Crisis Three makes itself known, the time when I am now weak from hunger and dizzy from staring at a server all day. The date on the backup says 3rd April ’12. Three weeks ago. Maybe this is the wrong tape? Since it is now 9.15pm and I am 105 minutes away from food and bed, AND I’ll need to come back to this office the next day and as early as possible, I whip off a quick email detailing my findings to the relevant people, then go home.
The next morning, I bump into the backup rep in the car park. I give him a quick run-down of what’s happened; he pales noticeably, and tells me that the Tuesday tape I’ve got was about three weeks old. No-one has been doing the backups. In effect, all the work, projects, data – EVERYTHING – done from the 4th April to the 27th was for nothing. Strangely, the users that I tell this information to aren’t that concerned. Previous experience with other similar (but more successful) scenarios should mean that the users are constantly giving the department grief about timescales, loss of productivity and the such, but the users are already resigned to the fact that there’s data going to be missing. The ONE SAVING GRACE is that some of the major projects in this region were setup on our central storage location, so I actually thanked the Lord for that, else we might as well have shut up shop! To put this in perspective, imagine if the previous three weeks of your emails and Facebook updates were suddenly deleted. Now imagine that happening to a few hundred people.
These are the big lessons to be learnt:
1. Always ensure backups are done. Hardware is incidental and can be swapped/replaced at will, but data and information takes time and resource to create. A 20 second repetitive action at the end of every day, using relatively cheap tapes, is a no-brainer.
2. Monitor backups, and act on any missed events immediately. Although the backups in the branch were missed (I expect this to come out in the post-mortem) for three weeks for reasons unknown, the email alerts sent to the user AND to our department weren’t acted upon. Even a quick email to myself to chase up the backup rep, if not to ask me to put a tape in when I was visiting the branch, would have reduced the impact considerable, even eliminated it.

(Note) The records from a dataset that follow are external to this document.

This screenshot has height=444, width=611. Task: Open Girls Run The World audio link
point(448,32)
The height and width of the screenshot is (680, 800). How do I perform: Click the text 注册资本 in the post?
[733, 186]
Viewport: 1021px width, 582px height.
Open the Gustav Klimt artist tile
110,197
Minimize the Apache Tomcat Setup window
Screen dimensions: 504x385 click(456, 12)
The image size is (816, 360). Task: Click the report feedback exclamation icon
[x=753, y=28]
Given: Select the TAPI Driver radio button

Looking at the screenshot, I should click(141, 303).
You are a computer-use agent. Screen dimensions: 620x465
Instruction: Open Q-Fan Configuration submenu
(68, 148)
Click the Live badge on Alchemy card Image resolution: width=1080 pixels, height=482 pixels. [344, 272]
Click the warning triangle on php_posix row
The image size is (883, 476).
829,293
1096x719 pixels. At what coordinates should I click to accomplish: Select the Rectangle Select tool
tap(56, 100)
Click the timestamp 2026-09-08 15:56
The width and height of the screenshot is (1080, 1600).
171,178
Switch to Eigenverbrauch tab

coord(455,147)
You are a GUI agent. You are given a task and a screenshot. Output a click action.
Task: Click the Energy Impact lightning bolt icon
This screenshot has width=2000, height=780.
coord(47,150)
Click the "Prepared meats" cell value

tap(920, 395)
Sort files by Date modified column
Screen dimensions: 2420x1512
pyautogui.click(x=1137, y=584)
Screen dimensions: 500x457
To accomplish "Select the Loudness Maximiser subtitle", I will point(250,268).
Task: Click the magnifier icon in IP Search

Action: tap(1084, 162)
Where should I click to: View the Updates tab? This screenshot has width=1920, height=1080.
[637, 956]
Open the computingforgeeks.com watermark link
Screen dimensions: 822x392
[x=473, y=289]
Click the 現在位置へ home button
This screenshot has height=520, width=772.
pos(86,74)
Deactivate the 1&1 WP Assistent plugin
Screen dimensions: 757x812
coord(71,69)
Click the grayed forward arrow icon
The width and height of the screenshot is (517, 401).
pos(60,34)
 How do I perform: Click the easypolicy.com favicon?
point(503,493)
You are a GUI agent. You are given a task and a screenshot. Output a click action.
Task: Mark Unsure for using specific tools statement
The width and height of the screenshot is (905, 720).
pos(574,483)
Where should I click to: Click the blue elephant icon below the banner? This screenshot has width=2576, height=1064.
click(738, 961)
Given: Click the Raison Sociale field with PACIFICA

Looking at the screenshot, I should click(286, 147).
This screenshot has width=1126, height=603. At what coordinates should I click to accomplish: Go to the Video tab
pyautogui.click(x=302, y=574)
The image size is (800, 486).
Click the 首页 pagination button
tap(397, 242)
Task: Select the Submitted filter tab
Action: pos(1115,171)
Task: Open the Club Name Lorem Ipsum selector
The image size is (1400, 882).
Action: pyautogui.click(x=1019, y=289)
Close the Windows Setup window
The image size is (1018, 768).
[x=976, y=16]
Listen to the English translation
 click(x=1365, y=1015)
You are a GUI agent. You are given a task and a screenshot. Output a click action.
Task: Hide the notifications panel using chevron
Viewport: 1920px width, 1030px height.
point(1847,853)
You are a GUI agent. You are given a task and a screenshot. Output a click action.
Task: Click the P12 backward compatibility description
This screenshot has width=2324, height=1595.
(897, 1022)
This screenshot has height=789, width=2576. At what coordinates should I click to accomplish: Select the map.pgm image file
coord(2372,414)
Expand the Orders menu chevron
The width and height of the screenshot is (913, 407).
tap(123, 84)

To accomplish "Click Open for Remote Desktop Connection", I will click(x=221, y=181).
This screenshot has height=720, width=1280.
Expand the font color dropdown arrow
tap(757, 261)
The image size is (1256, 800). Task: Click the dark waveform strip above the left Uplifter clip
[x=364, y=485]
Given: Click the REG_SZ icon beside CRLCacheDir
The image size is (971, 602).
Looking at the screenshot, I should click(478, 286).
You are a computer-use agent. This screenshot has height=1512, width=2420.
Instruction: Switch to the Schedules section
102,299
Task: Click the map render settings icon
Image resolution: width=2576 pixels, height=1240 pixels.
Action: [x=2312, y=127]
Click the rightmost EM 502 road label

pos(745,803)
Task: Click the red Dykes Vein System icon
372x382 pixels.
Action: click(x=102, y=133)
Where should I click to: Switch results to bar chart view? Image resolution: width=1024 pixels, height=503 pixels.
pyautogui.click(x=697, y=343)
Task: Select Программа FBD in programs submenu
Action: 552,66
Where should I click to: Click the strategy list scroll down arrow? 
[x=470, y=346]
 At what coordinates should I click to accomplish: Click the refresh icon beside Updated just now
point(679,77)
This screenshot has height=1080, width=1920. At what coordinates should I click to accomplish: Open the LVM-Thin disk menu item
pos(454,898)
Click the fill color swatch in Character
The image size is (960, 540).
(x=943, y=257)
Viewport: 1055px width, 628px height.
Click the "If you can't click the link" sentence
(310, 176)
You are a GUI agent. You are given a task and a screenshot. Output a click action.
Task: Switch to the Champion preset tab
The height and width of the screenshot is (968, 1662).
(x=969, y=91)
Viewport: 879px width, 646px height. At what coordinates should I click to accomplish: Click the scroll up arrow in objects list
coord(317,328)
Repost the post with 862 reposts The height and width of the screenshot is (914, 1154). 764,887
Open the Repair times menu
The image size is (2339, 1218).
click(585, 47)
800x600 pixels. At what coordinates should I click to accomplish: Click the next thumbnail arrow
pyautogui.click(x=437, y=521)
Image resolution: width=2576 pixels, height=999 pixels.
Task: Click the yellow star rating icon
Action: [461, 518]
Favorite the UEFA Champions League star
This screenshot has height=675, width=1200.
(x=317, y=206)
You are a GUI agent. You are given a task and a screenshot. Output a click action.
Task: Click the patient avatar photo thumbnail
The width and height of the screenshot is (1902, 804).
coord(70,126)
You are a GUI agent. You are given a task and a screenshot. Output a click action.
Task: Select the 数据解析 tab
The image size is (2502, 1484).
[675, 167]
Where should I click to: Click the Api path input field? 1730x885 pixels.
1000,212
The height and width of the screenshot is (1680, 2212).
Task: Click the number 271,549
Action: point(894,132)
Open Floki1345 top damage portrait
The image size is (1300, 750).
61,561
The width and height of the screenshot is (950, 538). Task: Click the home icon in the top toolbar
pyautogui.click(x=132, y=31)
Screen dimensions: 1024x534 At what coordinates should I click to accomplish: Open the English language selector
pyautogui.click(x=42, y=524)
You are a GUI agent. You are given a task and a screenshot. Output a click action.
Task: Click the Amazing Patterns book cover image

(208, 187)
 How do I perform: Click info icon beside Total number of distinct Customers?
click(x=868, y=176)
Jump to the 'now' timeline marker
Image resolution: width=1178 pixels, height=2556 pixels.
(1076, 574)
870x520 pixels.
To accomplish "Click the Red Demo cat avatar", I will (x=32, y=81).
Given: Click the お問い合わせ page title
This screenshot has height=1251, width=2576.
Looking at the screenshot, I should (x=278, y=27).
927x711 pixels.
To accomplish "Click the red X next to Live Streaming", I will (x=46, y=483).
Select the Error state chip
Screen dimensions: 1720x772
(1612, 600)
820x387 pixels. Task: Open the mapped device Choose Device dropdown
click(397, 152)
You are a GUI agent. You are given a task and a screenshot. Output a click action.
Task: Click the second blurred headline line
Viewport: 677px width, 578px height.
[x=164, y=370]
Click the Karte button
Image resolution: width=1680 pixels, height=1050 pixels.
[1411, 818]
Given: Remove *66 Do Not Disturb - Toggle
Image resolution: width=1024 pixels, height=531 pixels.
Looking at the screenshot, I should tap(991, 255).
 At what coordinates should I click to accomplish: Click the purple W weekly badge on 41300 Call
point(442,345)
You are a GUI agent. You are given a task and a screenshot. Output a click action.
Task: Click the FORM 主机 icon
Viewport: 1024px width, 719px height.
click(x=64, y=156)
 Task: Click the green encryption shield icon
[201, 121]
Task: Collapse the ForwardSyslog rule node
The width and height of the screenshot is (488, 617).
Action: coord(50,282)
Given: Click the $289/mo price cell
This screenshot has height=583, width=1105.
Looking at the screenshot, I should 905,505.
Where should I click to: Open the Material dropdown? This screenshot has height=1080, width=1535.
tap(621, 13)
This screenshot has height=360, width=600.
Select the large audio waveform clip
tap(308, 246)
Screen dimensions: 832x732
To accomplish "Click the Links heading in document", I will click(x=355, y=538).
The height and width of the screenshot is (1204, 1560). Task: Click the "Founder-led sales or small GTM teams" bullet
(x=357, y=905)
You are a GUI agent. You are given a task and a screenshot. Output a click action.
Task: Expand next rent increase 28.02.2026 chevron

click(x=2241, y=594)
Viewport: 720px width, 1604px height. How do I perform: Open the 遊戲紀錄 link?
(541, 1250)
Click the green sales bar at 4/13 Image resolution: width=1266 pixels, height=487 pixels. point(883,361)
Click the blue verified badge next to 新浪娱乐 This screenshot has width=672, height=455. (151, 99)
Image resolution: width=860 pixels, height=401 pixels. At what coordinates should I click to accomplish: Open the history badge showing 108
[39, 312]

There is a little side-note to this. I mentioned earlier that some of the big projects were working from a central location? The above scenario can happen to ANY company that has traditional server/client setups across multiple locations, and we decided to elimiate this risk. We are in the final stages of migrating all server data in all our offices into a central SAN store, and installing Riverbed Steelhead network accelerators in place of these local storage servers. The idea is that the data is safe in one location which is heavily backed-up,and the users still get the “data in the local LAN” experience, and we don’t have to rely on users remembering to do tape backups. Sadly, the Birmingham office migration was delayed due to a larger London-based project sucking up all IT resource at the start of the month. Ironic, eh? If the project plan for these data migrations had been adhered to, then this entire problem would never have happened. Also, the guy who is a key component to these data migrations handed his notice in at the end of March, so he’s obviously on a “wind-down” period. Interestingly, he’s ALSO the chap that monitors the backup alerts.